Kejadian 3:19 menegaskan: “Dengan berpeluh engkau akan mencari makananmu, sampai engkau kembali lagi menjadi tanah, karena dari situlah engkau diambil; sebab engkau debu dan engkau akan kembali menjadi debu.” Inilah peristiwa paling tragis dari semua peristiwa. Coba bayangkan, manusia pertama hidup dalam dunia yang sempurna, sebab Allah menciptakan bumi dalam keadaan “sungguh amat baik.” Seharusnya manusia tidak mengalami kematian, karena memang Allah tidak mendesain manusia untuk mati. Namun ketika manusia gagal mencapai standar kesucian yang Allah kehendaki—gagal memiliki gambar dan rupa Allah—maka manusia harus mati.

Keindahan dalam kekekalan yang dimiliki manusia sebelumnya pupus dan ini tragis sekali.

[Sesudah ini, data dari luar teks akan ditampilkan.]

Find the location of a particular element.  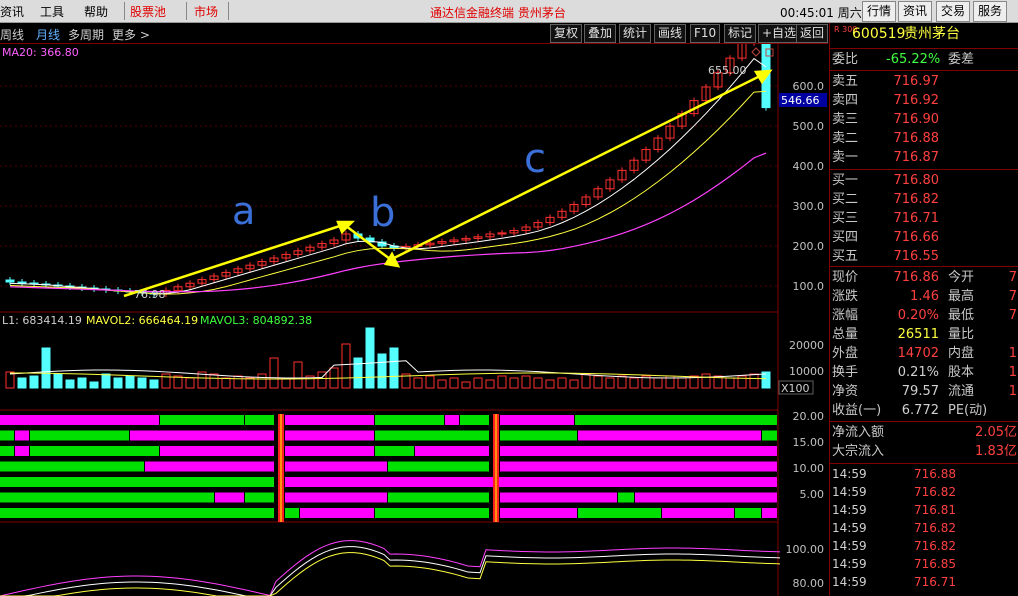

bid-label: 买三 is located at coordinates (846, 218).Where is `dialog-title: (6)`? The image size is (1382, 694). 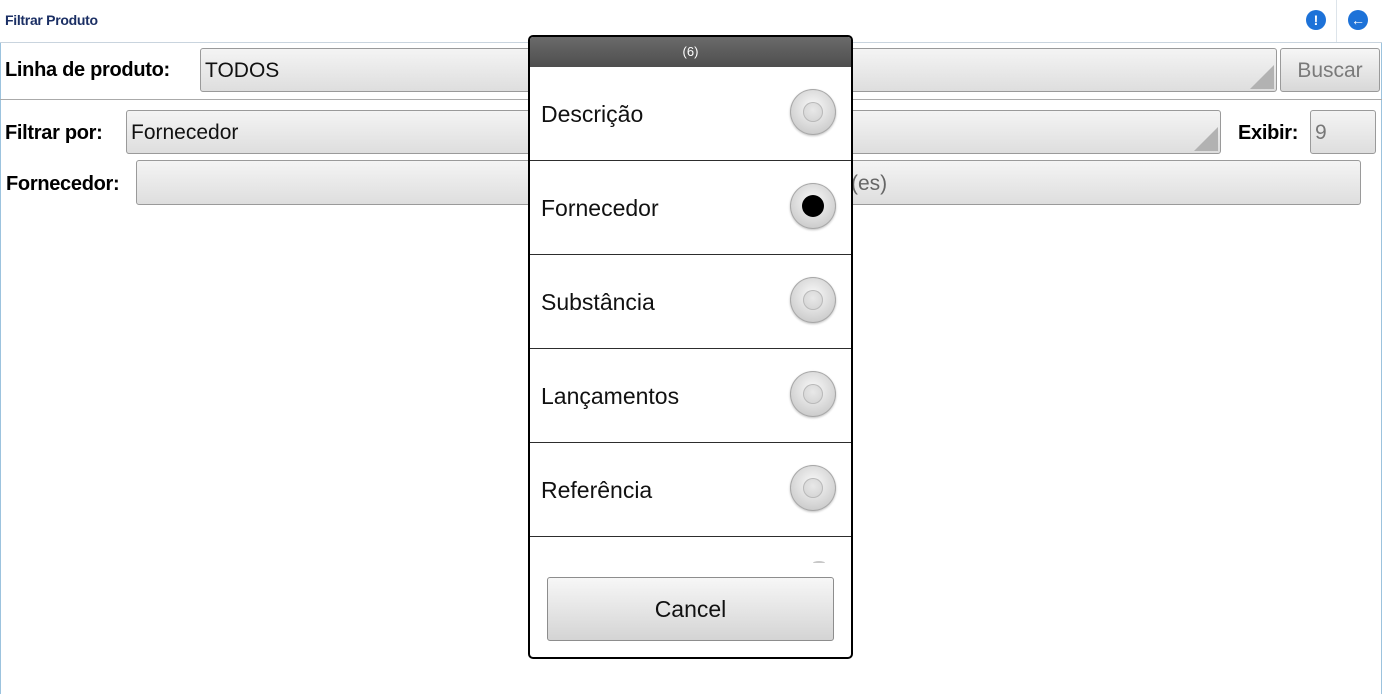
dialog-title: (6) is located at coordinates (690, 52). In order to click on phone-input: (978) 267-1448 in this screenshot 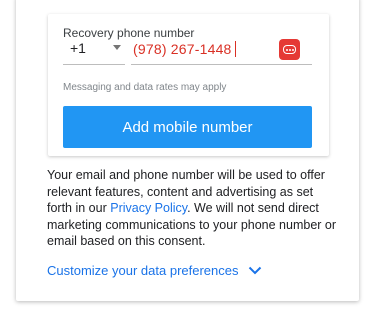, I will do `click(184, 49)`.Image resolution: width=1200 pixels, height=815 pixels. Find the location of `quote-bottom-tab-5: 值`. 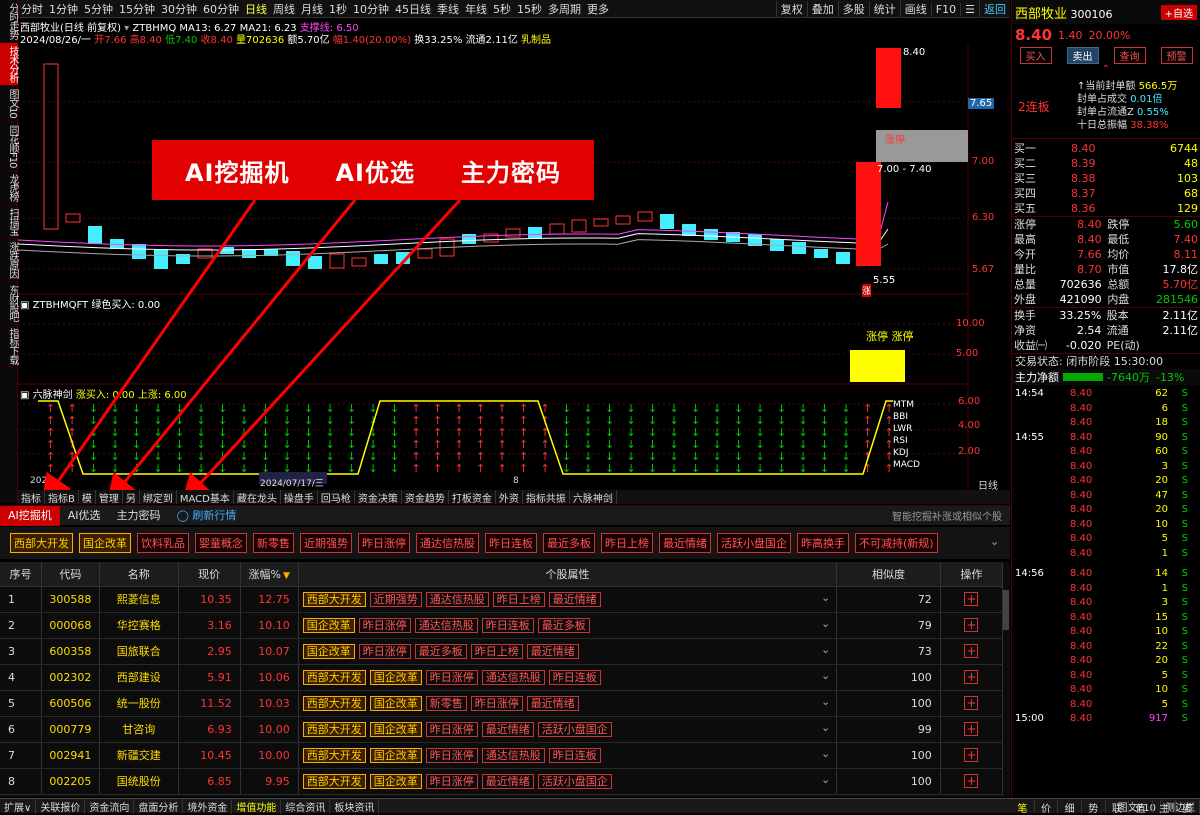

quote-bottom-tab-5: 值 is located at coordinates (1141, 808).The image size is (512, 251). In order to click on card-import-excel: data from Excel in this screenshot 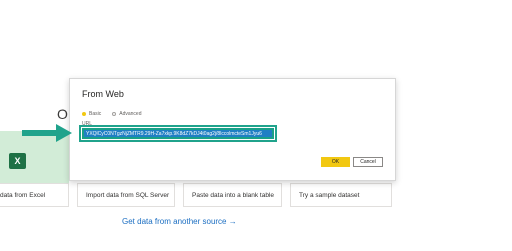, I will do `click(34, 195)`.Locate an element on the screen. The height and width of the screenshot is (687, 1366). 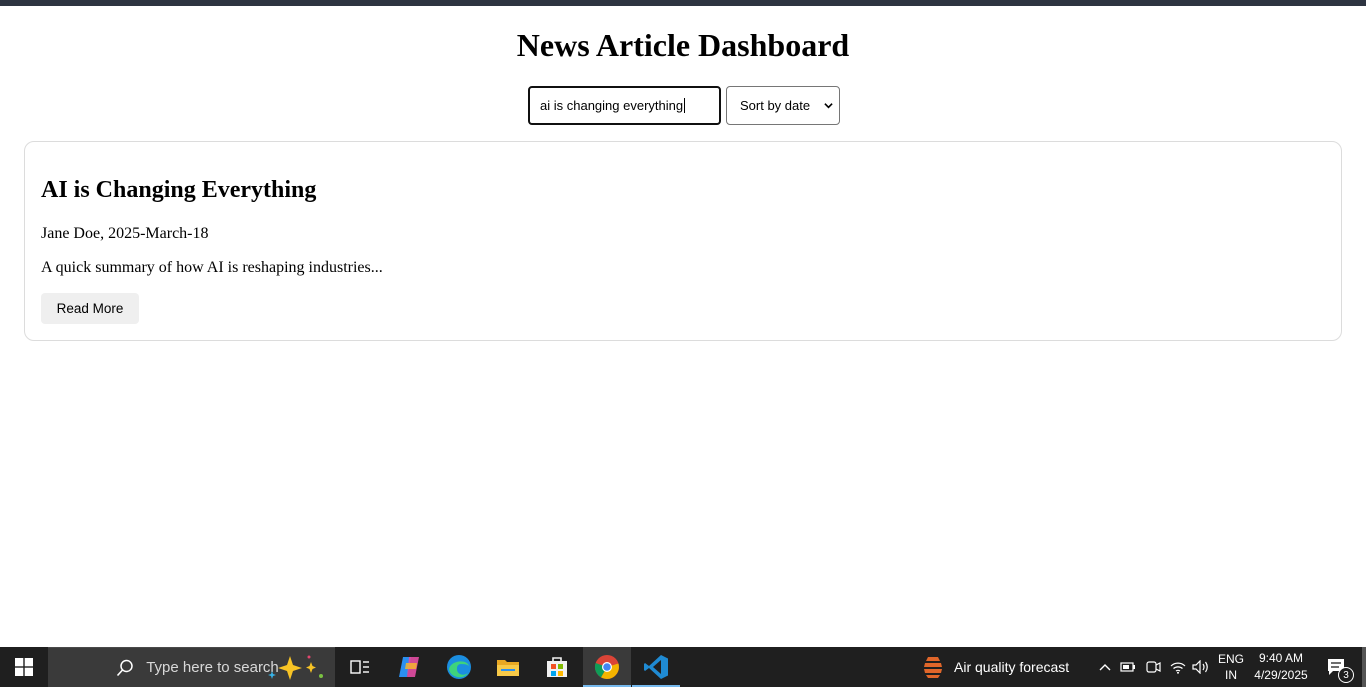
language-region: IN is located at coordinates (1231, 675). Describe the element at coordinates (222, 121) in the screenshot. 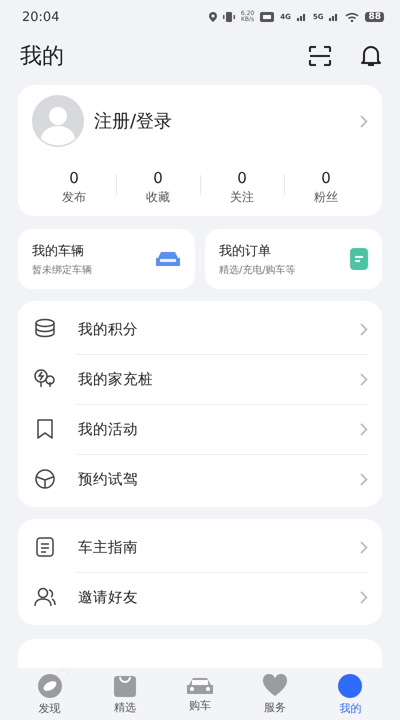

I see `login-link: 注册/登录` at that location.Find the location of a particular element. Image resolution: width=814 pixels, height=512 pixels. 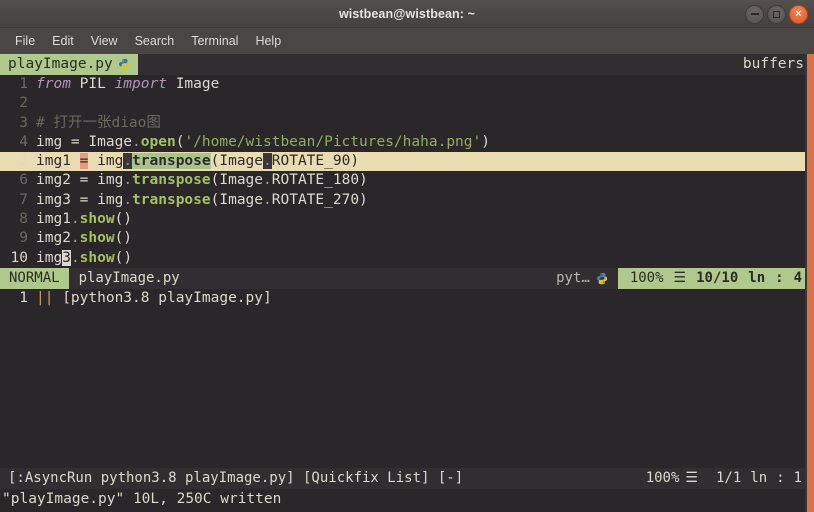

line-content: img2 = img.transpose(Image.ROTATE_180) is located at coordinates (425, 180).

Hidup menjadi tragis. Manusia yang gagah, cantik, kaya, terhormat, berpangkat, bergelar, atau berkedudukan tinggi, pasti mati. Seandainya manusia diberi kesempatan hidup seribu tahun, sepuluh ribu tahun, bahkan sejuta tahun, tetapi bila ada ujung akhirnya, itu tetap mengerikan. Hidup di bumi, di mana manusia pasti mati dan dunia semakin rusak, adalah kenyataan tragis. Namun banyak orang tidak menghayati ketragisan ini. Secara logika mereka tahu bahwa hidup ini tragis, tetapi mereka tidak mampu menghayatinya. Akibatnya, mereka tidak mempersiapkan diri secara proporsional, benar, dan memadai untuk kehidupan setelah kematian.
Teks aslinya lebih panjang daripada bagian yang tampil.